The review board's report makes it clear that the "failure is not an option" ethos - Kranz calls it "the creed we all live by" in his book - is a double-edged sword for NASA. To be sure, the philosophy has promoted a can-do spirit and, in the case of Apollo 13, spurred the kind of ingenuity that saved astronauts' lives.
But the board's report shows that the no-failure credo has also led to the creation of an environment in which agency managers, engineers and other employees are discouraged from raising concerns about safety. Before and during the Columbia mission, even hinting at potential failure - in the sense, for example, of declaring that foam insulation could cause or had caused more damage than previously assumed - was clearly not a viable option.
The report's central conclusion - that NASA failed to heed the management, cultural, and organizational lessons of the 1986 Challenger disaster, and still operates in an environment in which the way the agency is run threatens the safety of spacecraft and the people who fly them - is the most damning indictment of an agency I have seen in nearly 14 years covering the federal bureaucracy.
But what's more chilling is that even now, NASA seems more concerned with the can-do imperative of launching another shuttle as quickly as possible than with taking several steps back to review the cultural and organizational issues that led to the loss of both the Challenger and the Columbia.
From the moment the Columbia disintegrated, the agency's "find it, fix it and fly it" approach has focused squarely on how quickly the next shuttle mission can be launched. Shortly after the incident, NASA officials began talking about flying again in the fall of this year. As recently as early August, they were expressing a hope of launching the shuttle Atlantis in early March 2004.
In the wake of the investigation board's report, NASA Administrator Sean O'Keefe has backed off the gung-ho approach. In an op-ed piece in The Wall Street Journal the day after the board's report was released, O'Keefe pledged to comply with all of its recommendations and acknowledged that the agency had "a long way to go" to restore its capacity to explore space. "In this assignment, failure is not an option," he wrote.
But earlier this month, Richard Covey, a former astronaut who is now a senior executive at Boeing and the co-leader of NASA's Return to Flight Group, told reporters that NASA might not be able to fix all of its management problems before starting shuttle flights next year. At the same press conference, NASA Deputy Administrator Fred Garvey, asked about the need for cultural changes, said, "it would be difficult for me to define to you what the NASA culture is."
Any serious examination of the future of the space program would start by attempting to define that culture, and by asking the question of whether the risks of human space flight - especially in the aging, extraordinarily delicate shuttles - outweigh the rewards. But that question was taken off the table the very day the Columbia was lost. "Mankind is led into the darkness beyond our world by the inspiration of discovery and the longing to understand," President Bush said in an address to the nation. "Our journey into space will go on."
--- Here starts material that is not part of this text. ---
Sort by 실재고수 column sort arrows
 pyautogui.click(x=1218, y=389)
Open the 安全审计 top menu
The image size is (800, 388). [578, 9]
The board's report on NASA's capacity to undertake that journey is long on accusations, but short on detailed prescriptions for overhauling the agency's organizational structure, altering its relationships with its contractors, and changing its approach to space flight in general and shuttle launches in particular. So now that's NASA's job - and there's no getting around the fact that it will be a long slow, and painful one, which will meet internal resistance every step of the way.
The list of agencies that have been able to successfully change their cultures in this kind of dramatic fashion is short indeed. But to even consider launching further shuttles until that process is complete runs the grave risk of further compounding the loss of the Challenger and the Columbia.
NASA has an extraordinarily difficult challenge ahead. And it can only start with the frank acknowledgment that failure is an option at every step of the process.